### Document segment:
※
There’s a war going on in Sadie’s trailer park, Griffiths says, a war going nearly unnoticed.
“I always considered this movie to be a war movie with a different focus,” she says, “focusing on the people at home and the soldier being a young girl in this case, with her battlefield being the trailer park. With ‘Sadie,’ I have tried to create a cautionary tale with humor and humanity that I hope will contribute to a larger cultural conversation.”
While Griffiths started writing the script for “Sadie” in 2009, gathering support came to fruition years later and shooting finally began in 2017, in the Seattle area that Griffiths now considers home. “Sadie” premiered at SXSW in March 2018 and won the Gryphon Jury Award at the 2018 Giffoni Film Festival in Italy this summer.
Griffiths’ work has received multiple awards, including the SXSW Emergent Narrative Director Award, Audience Award for Narrative Feature and a Special Jury Prize for “Eden” in 2012. Her film “Lucky Them” starring Toni Collette, Thomas Haden Church and Johnny Depp premiered at the Toronto International Film Festival and was distributed by IFC Films. Recently, she directed multiple episodes of HBO’s new series “Room 104.”
※
### Material provided:
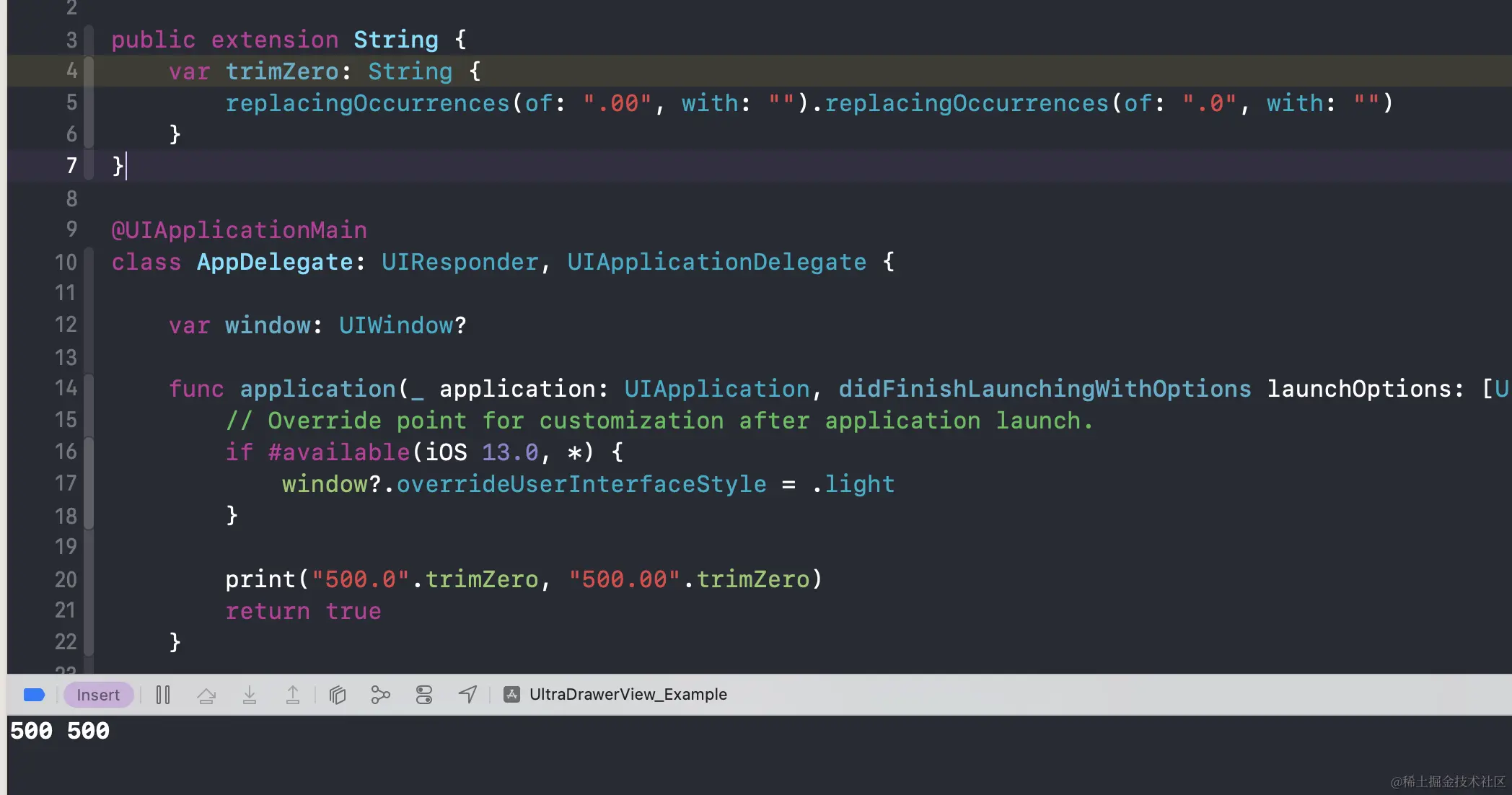Viewport: 1512px width, 795px height.
Task: Click the Simulate Location arrow icon
Action: point(467,695)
※
### Exercise set:
1. Decide whether each statement agrees with the passage on the film "Sadie," answering yes or no and quoting the deciding words of the passage: (a) shooting of "Sadie" began in 2009; (b) "Sadie" premiered at SXSW in March 2018; (c) "Lucky Them" premiered at the Toronto International Film Festival.
2. Extend the passage on the film "Sadie" beyond its last sentence.
The listing comes from a separate source.

### Task results:
1.
(a) No: "shooting finally began in 2017"
(b) Yes: "premiered at SXSW in March 2018"
(c) Yes: "premiered at the Toronto International Film Festival"

2.
Griffiths first collaborated with Leavitt on “The Off Hours” in 2011. Leavitt is co-founder and CEO of Electric Dream Factory, which harnesses both emerging and traditional technologies to create a diverse array of stories.
Griffiths’ filmmaking has often focused on women. “Sadie” is no exception.
“Most stories about disaffected, violent youth focus on boys,” she says. “Stories about war are almost exclusively a male domain. But no one is immune to the imagery with which we are bombarded every day in this society. Young girls are equally at risk of being desensitized and damaged by this constant exposure.”
Two new faculty members at ETSU, both of whom also hail from the Pacific Northwest, have followed the filmmaker’s work for some time. In fact, Drs. Matthew Holtmeier and Chelsea Wessels made a presentation at a conference on Griffiths’ film “Eden” and its aspects of ecofeminism and the Pacific Northwest bioregion.
“Along with directors like Lynn Shelton and Kelly Reichardt, Griffiths is making a place for women in the film industry, which has long been dominated by men in industrial centers like (Los Angeles),” says Holtmeier, who is co-director of the ETSU Film Studies minor with Wessels. “Her films also include strong women, such as in films like ‘The Off Hours’ and ‘Eden,’ making her an important voice in today’s filmmaking environment.”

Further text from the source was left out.